Но есть вопросы, которые вынуждены будут решать как государство, так и бизнес. Прогноз — это же не цифры, это вопрос политики бизнеса и государства и вызовов, на которые они должны найти ответы. Гарантии, что найдут, нет. Если не найдут — мы проиграем. Но, я думаю, у России все-таки хватит сил, мы всегда себя недооцениваем. Собственно, и в 2000-е гг. — мы даже проводили специальный анализ — иностранцы [в своих прогнозах] всегда оказывались ближе к фактической динамике роста и были всегда намного оптимистичнее, чем российские компании и банки — и даже чем наши официальные оценки, и это в условиях, когда конъюнктура улучшалась.
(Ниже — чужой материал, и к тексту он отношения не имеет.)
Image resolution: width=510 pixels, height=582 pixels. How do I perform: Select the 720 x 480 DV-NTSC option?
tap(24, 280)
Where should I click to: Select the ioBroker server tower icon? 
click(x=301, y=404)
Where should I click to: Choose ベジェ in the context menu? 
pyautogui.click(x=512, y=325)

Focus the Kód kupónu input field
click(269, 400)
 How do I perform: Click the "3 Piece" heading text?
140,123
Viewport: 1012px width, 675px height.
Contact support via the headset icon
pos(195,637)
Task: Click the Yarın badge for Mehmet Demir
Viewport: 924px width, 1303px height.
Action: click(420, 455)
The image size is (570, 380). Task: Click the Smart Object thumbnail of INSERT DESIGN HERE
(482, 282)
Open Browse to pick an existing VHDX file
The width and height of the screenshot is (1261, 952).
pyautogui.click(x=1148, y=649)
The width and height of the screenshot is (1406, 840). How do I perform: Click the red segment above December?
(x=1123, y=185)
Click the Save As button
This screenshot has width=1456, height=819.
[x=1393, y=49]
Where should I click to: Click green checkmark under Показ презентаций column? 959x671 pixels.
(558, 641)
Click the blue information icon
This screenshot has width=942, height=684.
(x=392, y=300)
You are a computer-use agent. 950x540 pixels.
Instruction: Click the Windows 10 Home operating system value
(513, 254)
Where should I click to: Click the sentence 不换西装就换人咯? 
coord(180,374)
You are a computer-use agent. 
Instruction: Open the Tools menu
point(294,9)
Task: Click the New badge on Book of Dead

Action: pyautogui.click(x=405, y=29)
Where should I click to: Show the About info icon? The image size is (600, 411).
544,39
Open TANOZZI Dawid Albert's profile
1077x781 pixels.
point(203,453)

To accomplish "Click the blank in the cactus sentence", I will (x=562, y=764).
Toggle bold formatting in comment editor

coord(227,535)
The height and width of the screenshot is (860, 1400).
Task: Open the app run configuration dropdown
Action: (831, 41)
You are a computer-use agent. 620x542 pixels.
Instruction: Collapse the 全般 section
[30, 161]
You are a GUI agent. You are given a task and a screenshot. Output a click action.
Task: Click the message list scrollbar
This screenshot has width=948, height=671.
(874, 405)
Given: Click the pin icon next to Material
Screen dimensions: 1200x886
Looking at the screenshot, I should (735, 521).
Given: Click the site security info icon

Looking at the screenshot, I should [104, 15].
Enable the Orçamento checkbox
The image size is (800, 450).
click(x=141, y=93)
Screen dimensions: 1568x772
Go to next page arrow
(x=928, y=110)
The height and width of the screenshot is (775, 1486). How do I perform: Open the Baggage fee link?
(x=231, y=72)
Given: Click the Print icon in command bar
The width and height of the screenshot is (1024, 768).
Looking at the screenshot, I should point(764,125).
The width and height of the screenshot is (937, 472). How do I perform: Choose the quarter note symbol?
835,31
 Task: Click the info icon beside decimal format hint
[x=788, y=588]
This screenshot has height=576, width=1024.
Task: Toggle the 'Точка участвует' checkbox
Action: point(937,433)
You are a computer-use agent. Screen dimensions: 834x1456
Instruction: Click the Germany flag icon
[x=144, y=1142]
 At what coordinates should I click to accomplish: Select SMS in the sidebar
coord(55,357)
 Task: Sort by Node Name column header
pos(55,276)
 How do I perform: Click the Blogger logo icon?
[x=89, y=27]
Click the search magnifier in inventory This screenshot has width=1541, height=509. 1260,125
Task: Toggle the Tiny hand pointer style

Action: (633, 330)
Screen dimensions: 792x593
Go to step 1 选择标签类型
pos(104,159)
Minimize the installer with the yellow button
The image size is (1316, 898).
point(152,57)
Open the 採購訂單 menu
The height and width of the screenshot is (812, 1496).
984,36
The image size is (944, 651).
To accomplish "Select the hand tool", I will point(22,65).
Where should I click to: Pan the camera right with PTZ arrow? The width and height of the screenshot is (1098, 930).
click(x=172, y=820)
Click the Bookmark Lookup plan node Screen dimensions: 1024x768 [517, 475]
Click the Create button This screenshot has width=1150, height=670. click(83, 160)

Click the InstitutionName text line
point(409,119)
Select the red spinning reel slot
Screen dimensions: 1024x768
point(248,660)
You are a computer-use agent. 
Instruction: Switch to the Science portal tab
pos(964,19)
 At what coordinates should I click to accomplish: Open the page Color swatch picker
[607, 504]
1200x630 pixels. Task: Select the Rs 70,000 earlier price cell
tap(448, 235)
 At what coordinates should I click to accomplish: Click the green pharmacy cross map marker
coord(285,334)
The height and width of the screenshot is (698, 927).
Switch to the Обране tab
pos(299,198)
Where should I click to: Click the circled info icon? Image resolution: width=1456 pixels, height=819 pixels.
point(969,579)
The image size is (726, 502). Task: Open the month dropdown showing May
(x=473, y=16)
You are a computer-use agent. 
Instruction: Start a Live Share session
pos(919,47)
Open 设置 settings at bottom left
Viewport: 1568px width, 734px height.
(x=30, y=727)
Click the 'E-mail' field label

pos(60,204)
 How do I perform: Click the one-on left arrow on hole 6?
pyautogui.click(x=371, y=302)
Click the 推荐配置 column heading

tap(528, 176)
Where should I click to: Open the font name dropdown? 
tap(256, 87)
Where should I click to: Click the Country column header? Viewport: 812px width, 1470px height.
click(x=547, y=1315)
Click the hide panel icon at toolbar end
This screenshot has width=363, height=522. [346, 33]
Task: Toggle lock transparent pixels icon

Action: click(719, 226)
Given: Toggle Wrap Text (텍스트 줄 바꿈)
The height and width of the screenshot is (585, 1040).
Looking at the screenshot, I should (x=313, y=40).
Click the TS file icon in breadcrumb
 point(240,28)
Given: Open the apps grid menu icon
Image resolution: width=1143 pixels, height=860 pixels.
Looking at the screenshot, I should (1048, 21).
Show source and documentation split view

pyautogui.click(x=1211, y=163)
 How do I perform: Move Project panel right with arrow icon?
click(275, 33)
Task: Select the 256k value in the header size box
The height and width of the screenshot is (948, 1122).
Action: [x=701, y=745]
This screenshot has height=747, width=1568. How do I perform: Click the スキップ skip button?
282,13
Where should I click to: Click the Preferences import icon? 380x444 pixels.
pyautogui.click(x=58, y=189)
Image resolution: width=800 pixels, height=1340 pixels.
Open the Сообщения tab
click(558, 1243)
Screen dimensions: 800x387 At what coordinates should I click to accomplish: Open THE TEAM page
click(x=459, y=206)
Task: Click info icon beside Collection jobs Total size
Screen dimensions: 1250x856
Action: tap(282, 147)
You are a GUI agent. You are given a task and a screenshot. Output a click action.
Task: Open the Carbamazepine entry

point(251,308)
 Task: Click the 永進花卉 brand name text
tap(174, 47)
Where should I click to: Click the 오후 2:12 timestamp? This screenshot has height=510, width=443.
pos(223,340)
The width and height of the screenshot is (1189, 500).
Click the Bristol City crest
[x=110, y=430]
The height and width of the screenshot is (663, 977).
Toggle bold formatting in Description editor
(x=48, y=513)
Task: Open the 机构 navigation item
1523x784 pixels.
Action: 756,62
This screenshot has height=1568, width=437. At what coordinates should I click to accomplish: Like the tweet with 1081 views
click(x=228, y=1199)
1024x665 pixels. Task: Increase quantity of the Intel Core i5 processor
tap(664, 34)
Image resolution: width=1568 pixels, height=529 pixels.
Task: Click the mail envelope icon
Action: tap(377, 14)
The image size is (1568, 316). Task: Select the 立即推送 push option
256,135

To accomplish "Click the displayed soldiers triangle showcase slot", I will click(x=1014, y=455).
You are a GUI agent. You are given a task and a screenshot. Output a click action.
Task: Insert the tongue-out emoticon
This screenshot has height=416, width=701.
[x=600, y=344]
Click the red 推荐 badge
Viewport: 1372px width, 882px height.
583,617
— А сейчас они менее оптимистичны?

— Мы сейчас такого полномасштабного анализа не проводили, но, если брать оценки международных организаций, они близки к нашему консервативному варианту. Но у нас есть шансы — и мы в этом убеждены — сделать определенный качественный рывок. Русское чудо — 2 — оно еще может реализоваться. Русского чуда — 1, роста на 7%, тоже никто не ожидал.

— Но это чудо было обусловлено скорее ростом цен на нефть. И девальвацией 1998 г.

— Не только. Как раз нефтью можно объяснить где-то половину роста, а вторая половина — это были мы сами. Эффект девальвации за три года был полностью съеден. Другое дело, что было действительно проще из-за благоприятной конъюнктуры. Сейчас мы вступаем намного в более сложные времена с точки зрения и внешних условий, и жесткости конкуренции. В этих условиях поддерживать темпы в 4-5% будет сложнее. Может быть, конечно, чтобы научиться решать эти задачи, нам понадобится еще один шок — мировые кризисы цикличны и будут впереди с большой вероятностью, как показывает наш анализ, в 2018-2019 гг. Но я думаю, у нас все-таки есть возможность помудреть и без внешнего шока научиться работать намного эффективнее. Я думаю, что Россия сможет удивить — и себя, и других.